Risk Management Frameworks
American Society for Industrial Security (ASIS)
If you’re looking for a springboard to reinforce your business continuity plan, visit the American Society for Industrial Security’s Business Continuity Guidelines. Currently, this guide is accessible to non-members of the ASIS, so be sure to drop by while it’s publicly available. It reviews the five critical preparatory steps required to provide a strong foundation for building a continuity plan:
- Assign Accountability
- Perform Risk Assessments
- Conduct Business Impact Analysis
- Agree on Strategic Plans
- Crisis Management and Response Team Development
Johns Hopkins Center for Health Security
Risk assessments can assist educational organizations in examining the likelihood of viral transmission when they reopen as well as the potential public health consequences if transmission occurs. This resource can help identify practices that may result in elevated risk and alternatives that may reduce risk through modification and mitigation measures.

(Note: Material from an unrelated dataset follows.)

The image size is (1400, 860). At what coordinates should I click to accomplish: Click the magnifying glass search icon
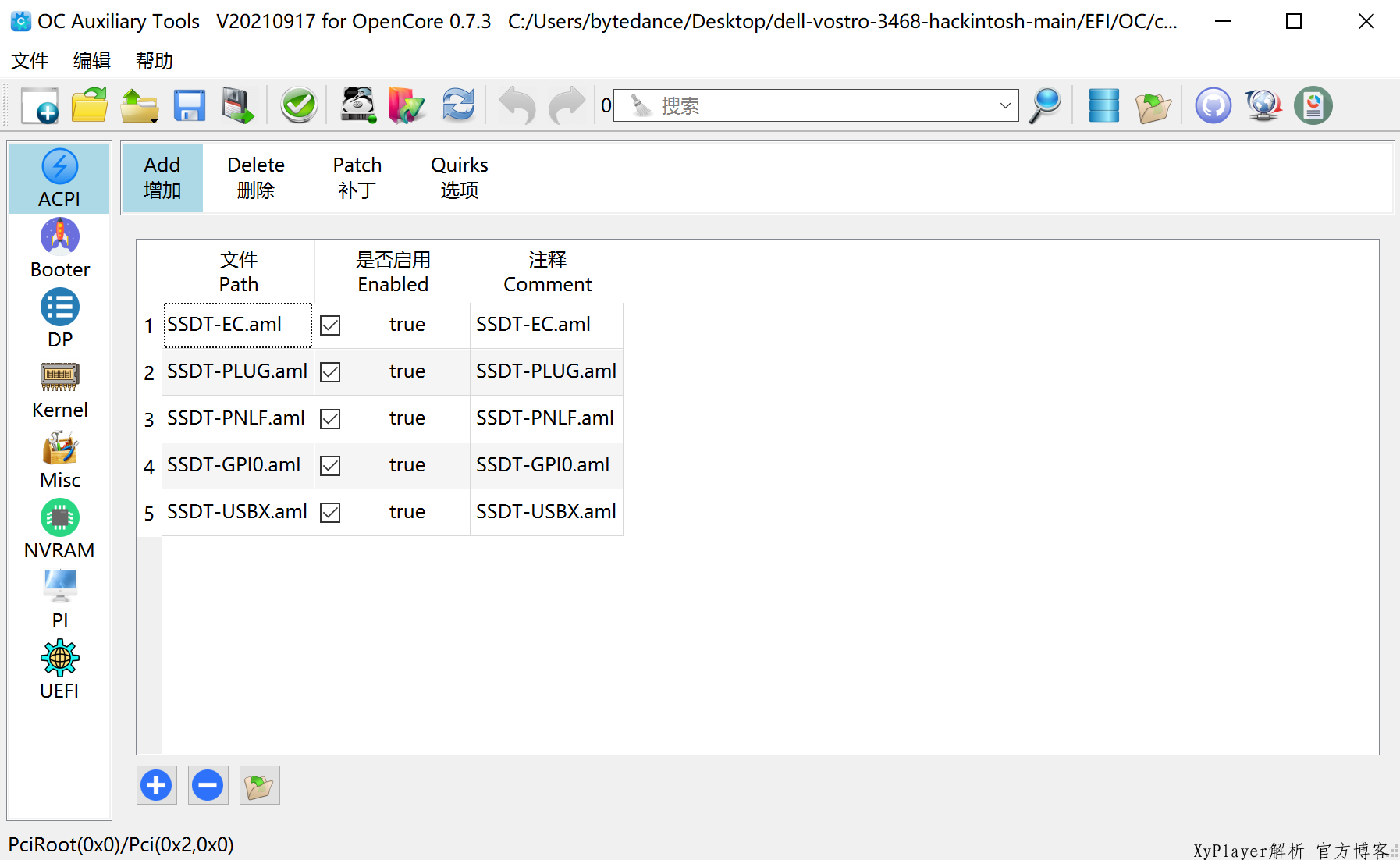[x=1045, y=105]
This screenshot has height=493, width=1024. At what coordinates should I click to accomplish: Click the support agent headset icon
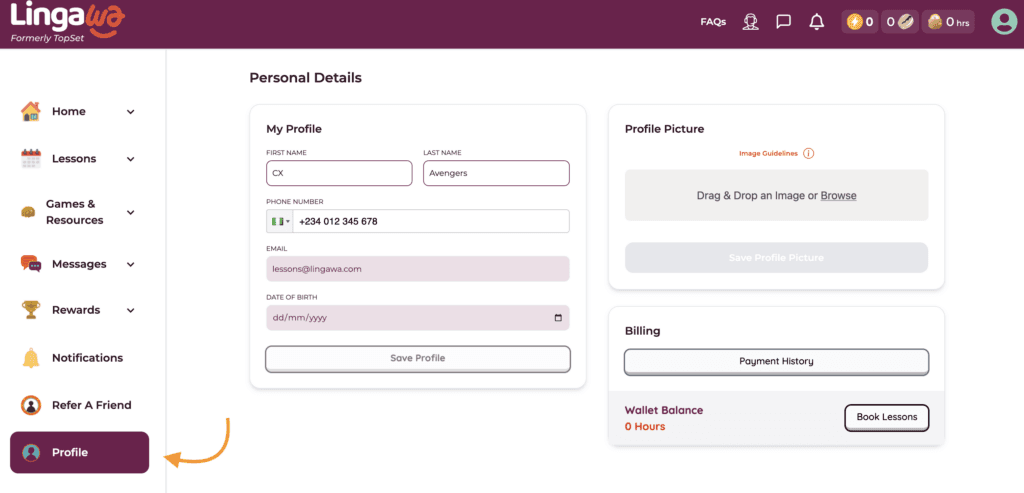(751, 21)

Centers for Disease Control (CDC)
The CDC provides a myriad of information for educational stakeholders from written resources and videos to printable posters and online infographics. Their documents offer consideration for institutions to help protect students and staff and slow the spread of COVID-19.
Data Sources & COVID-19 Surveillance
In order for educational organizations to help keep their students and staff safe, they need accurate, timely, county-level information on how many confirmed cases of COVID-19 there are in the areas surrounding their campuses and schools. Instead of manually surfing dashboards, security experts and stakeholders can save locations and collect COVID-data all in one place: CovidNotify.app.
Security Executive Council
Created by a leading global security practitioner and his team, this report can be used for schools and universities that are phasing into reopening. The Council’s Return to Site Risk Model is a real-time “dashboard” utilizing data from John Hopkins COVID-19 data, the Center for Disease Control, the World Health Organization, and other sources.
The Security Executive Council also published a comprehensive list of 15 key enterprise measures for COVID-19 risk drivers and 33 security response measures for COVID-19 security response.
Operating Modes, Tiers, or Phases
OpenSmartEDU developed a COVID-19 planning guide and self-assessment for higher education. It’s designed to be a practical planning tool to help institutions in two ways:
- The guide poses four central questions to determine if your institution is prepared to reopen for each major COVID-19 Phases.
- The guide is organized into leadership, cross-functional, and functional workgroups to support comprehensive planning efforts across various institutional groups.
The guide and self-assessment also contain links to guidelines, resources, and media reports to supplement institutional planning further.
International Facility Management Association
There isn’t a ‘silver bullet’ approach to handling COVID-19. However, this guide by the International Facility Management Association puts forth a framework to organize orchestrated responses, enabling each organization to embrace measures it perceives as effective.
National Safety Council
The National Safety Council published the Safe Actions for Employee Returns (SAFER) framework for levels of COVID-19 response protocols. Although it is difficult to predict the future state of the world, educational institutions that consider a leveled response will have a better chance at adapting to new restrictions efficiently with fewer pain points for their staff.